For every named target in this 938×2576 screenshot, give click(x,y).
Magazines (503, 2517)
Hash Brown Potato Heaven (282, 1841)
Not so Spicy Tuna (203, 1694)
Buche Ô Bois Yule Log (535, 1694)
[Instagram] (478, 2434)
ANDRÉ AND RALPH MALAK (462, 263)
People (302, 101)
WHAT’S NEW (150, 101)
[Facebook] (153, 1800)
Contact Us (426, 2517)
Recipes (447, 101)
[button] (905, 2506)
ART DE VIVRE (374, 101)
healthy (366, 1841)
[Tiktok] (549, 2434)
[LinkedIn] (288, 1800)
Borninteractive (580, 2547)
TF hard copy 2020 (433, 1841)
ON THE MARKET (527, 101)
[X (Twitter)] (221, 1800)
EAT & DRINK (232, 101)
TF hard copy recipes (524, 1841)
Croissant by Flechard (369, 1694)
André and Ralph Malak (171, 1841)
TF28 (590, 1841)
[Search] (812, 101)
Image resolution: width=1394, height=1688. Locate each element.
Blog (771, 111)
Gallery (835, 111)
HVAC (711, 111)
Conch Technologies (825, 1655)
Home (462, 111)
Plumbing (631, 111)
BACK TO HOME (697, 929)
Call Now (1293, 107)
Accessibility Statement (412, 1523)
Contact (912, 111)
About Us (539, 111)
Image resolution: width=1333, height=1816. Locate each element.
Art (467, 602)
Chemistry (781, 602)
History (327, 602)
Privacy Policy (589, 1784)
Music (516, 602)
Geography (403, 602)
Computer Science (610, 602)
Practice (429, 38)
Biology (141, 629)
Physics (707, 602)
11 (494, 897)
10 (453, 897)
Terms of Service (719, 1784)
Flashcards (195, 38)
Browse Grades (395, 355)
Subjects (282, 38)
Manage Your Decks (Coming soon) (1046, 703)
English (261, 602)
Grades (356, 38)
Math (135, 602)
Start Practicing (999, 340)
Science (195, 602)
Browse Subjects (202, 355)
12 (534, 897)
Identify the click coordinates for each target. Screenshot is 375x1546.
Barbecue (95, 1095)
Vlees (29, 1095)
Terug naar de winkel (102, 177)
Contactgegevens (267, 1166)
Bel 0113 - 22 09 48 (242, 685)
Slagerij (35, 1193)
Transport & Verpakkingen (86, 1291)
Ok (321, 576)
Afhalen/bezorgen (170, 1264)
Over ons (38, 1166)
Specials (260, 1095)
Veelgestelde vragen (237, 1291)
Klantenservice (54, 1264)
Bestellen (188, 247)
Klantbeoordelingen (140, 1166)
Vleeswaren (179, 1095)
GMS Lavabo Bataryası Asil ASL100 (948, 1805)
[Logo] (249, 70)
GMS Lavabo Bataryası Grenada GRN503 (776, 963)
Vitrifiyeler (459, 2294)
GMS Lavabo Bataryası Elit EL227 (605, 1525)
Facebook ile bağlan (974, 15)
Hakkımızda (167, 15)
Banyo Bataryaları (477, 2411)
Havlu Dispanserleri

**Exercise requirements**: Rewrite the lines above, putting "Screenshot size" wherever "Image resolution" occurs and leaving everything else as it is.

**Full solution**:
For every named target in this 938×2576 screenshot, give click(x,y).
Magazines (503, 2517)
Hash Brown Potato Heaven (282, 1841)
Not so Spicy Tuna (203, 1694)
Buche Ô Bois Yule Log (535, 1694)
[Instagram] (478, 2434)
ANDRÉ AND RALPH MALAK (462, 263)
People (302, 101)
WHAT’S NEW (150, 101)
[Facebook] (153, 1800)
Contact Us (426, 2517)
Recipes (447, 101)
[button] (905, 2506)
ART DE VIVRE (374, 101)
healthy (366, 1841)
[Tiktok] (549, 2434)
[LinkedIn] (288, 1800)
Borninteractive (580, 2547)
TF hard copy 2020 (433, 1841)
ON THE MARKET (527, 101)
[X (Twitter)] (221, 1800)
EAT & DRINK (232, 101)
TF hard copy recipes (524, 1841)
Croissant by Flechard (369, 1694)
André and Ralph Malak (171, 1841)
TF28 (590, 1841)
[Search] (812, 101)
Screenshot size: width=1394, height=1688. Locate each element.
Blog (771, 111)
Gallery (835, 111)
HVAC (711, 111)
Conch Technologies (825, 1655)
Home (462, 111)
Plumbing (631, 111)
BACK TO HOME (697, 929)
Call Now (1293, 107)
Accessibility Statement (412, 1523)
Contact (912, 111)
About Us (539, 111)
Screenshot size: width=1333, height=1816. Locate each element.
Art (467, 602)
Chemistry (781, 602)
History (327, 602)
Privacy Policy (589, 1784)
Music (516, 602)
Geography (403, 602)
Computer Science (610, 602)
Practice (429, 38)
Biology (141, 629)
Physics (707, 602)
11 (494, 897)
10 (453, 897)
Terms of Service (719, 1784)
Flashcards (195, 38)
Browse Grades (395, 355)
Subjects (282, 38)
Manage Your Decks (Coming soon) (1046, 703)
English (261, 602)
Grades (356, 38)
Math (135, 602)
Start Practicing (999, 340)
Science (195, 602)
Browse Subjects (202, 355)
12 (534, 897)
Identify the click coordinates for each target. Screenshot is 375x1546.
Barbecue (95, 1095)
Vlees (29, 1095)
Terug naar de winkel (102, 177)
Contactgegevens (267, 1166)
Bel 0113 - 22 09 48 (242, 685)
Slagerij (35, 1193)
Transport & Verpakkingen (86, 1291)
Ok (321, 576)
Afhalen/bezorgen (170, 1264)
Over ons (38, 1166)
Specials (260, 1095)
Veelgestelde vragen (237, 1291)
Klantenservice (54, 1264)
Bestellen (188, 247)
Klantbeoordelingen (140, 1166)
Vleeswaren (179, 1095)
GMS Lavabo Bataryası Asil ASL100 (948, 1805)
[Logo] (249, 70)
GMS Lavabo Bataryası Grenada GRN503 (776, 963)
Vitrifiyeler (459, 2294)
GMS Lavabo Bataryası Elit EL227 (605, 1525)
Facebook ile bağlan (974, 15)
Hakkımızda (167, 15)
Banyo Bataryaları (477, 2411)
Havlu Dispanserleri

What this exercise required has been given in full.